Robot Database - access-watch/logstash-filter-accesswatch GitHub Wiki

The robot database is a JSON file containing a collection of Robot objects.

Format

Robot Object

Attribute Type Description
id number A unique identifier for this robot.
name string The name of the robot to be displayed to the user.
url string The link to the robots's page on the Access Watch database.
reputation string The reputation of the robot (see below)
ips array A list of known IPs for this robot.
uas array A list of known User-Agent strings for this robot.
cidrs array A list of known CIDRs for this robot.

The reputation attribute accepts 4 possible values:

  • nice: perfect, the robot is verified, its following internet best practices, you can trust it
  • ok: all right, the robot is known, but its not easy to verify its identity, or is not following internet best practices
  • suspicious: warning, nothing really harmful, but the robot is not disclosing its identity or has a questionnable activity
  • bad: danger, the robot is involved in harmful activity: scans, spam or attacks

IP addresses are represented as integers of arbitrary length. IPv4 addresses are first transformed into IPv4-mapped IPv6 addresses and then converted to integers. For example, to transform an IPAddr to an integer in Ruby, you would write: i = ip.ipv4? ? ip.ipv4_mapped.to_i : ip.to_i.

User-Agent strings are represented as their md5-hex hash. So if you want to test for equality you will first have to take the hexadecimal MD5 hash of the User-Agent string. For example in Ruby, you would write: Digest::MD5.hexdigest(ua).

CIDRs are represented as an array of 2 elements. The first element is the first IP address of the range, as an integer, and the second element is the number of addresses in the range.
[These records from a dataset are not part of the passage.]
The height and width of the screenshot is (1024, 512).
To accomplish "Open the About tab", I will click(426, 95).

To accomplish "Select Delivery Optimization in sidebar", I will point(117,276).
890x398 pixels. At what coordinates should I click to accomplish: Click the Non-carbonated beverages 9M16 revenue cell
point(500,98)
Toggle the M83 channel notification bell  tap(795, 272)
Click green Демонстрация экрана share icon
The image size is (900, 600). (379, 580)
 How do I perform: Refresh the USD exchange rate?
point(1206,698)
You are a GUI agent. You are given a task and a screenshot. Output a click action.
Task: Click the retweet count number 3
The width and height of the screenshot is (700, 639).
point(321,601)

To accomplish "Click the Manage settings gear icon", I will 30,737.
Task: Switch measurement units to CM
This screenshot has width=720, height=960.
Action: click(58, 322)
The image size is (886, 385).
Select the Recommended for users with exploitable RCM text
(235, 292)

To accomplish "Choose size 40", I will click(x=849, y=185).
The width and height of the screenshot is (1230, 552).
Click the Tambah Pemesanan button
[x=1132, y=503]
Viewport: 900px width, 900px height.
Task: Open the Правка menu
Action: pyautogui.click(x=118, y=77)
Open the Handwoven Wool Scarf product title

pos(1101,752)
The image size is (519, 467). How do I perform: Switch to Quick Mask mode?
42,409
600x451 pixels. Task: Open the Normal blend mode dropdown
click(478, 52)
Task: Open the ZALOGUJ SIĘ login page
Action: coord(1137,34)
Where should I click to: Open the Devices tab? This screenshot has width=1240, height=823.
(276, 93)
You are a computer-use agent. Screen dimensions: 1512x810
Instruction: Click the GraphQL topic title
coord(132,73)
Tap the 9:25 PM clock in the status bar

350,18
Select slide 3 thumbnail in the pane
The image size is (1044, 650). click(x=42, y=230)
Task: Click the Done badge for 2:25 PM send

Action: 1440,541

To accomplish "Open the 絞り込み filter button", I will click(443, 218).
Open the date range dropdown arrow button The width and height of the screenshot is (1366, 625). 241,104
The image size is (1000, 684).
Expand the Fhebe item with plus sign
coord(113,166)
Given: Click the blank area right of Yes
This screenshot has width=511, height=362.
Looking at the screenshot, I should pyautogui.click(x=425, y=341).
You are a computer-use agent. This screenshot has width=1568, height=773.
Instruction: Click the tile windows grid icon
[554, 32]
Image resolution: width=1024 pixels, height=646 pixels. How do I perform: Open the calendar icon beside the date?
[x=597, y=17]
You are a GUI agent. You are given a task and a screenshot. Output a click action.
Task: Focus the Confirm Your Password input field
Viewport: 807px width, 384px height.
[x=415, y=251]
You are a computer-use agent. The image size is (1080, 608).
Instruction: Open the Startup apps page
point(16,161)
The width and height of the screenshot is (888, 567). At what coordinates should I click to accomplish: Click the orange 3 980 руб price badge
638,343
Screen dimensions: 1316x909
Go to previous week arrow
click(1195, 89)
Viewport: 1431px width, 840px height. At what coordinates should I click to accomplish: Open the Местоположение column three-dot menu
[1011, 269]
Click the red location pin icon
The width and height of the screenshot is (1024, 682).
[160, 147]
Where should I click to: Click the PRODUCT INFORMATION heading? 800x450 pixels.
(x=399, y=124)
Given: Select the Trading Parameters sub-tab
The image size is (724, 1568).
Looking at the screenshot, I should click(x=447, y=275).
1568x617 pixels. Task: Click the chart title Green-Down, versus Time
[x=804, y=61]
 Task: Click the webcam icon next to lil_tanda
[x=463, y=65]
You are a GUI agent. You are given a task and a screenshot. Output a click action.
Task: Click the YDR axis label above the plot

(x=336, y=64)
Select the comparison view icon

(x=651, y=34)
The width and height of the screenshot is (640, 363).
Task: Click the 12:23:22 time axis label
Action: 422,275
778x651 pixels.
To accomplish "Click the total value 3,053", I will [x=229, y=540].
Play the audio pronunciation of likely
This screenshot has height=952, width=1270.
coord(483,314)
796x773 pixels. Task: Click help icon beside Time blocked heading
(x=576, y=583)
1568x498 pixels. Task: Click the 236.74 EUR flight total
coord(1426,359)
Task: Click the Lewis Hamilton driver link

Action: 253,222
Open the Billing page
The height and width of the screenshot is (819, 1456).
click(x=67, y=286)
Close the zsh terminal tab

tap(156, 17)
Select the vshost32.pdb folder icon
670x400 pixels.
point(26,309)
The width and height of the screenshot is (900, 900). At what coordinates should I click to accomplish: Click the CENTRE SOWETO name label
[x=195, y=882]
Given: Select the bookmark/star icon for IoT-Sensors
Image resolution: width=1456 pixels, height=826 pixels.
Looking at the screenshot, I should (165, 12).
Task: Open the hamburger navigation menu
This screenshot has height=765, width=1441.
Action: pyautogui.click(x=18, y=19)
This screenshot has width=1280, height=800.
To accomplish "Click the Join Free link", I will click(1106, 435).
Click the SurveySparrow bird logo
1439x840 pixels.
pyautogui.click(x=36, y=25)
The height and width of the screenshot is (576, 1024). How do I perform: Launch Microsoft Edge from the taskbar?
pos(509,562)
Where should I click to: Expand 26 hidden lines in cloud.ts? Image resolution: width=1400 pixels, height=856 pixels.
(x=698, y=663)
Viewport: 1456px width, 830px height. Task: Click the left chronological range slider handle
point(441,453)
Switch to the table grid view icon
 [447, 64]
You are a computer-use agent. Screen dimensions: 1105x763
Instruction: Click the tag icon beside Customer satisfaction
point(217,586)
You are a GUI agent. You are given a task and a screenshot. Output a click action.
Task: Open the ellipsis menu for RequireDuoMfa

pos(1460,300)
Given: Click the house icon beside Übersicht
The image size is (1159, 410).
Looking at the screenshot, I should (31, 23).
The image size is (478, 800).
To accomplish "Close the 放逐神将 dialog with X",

For example, 5.188.211.0/24 is represented as [281470778004224 256].

How to use the Database

For a complete description of the robot detection algorithm, see the Ruby source code of the Logstash plugin.

The idea behind the algorithm is to take the intersection of lists of robot candidates.

  • ip-candidates = list of robots with same IP
  • cidr-candidates = list of robots with same CIDR
  • ua-candidates = list of robots with same User-Agent

The final list of candidates is given by: (ip-candidates ⋃ cidr-candidates) ⋂ ua-candidates.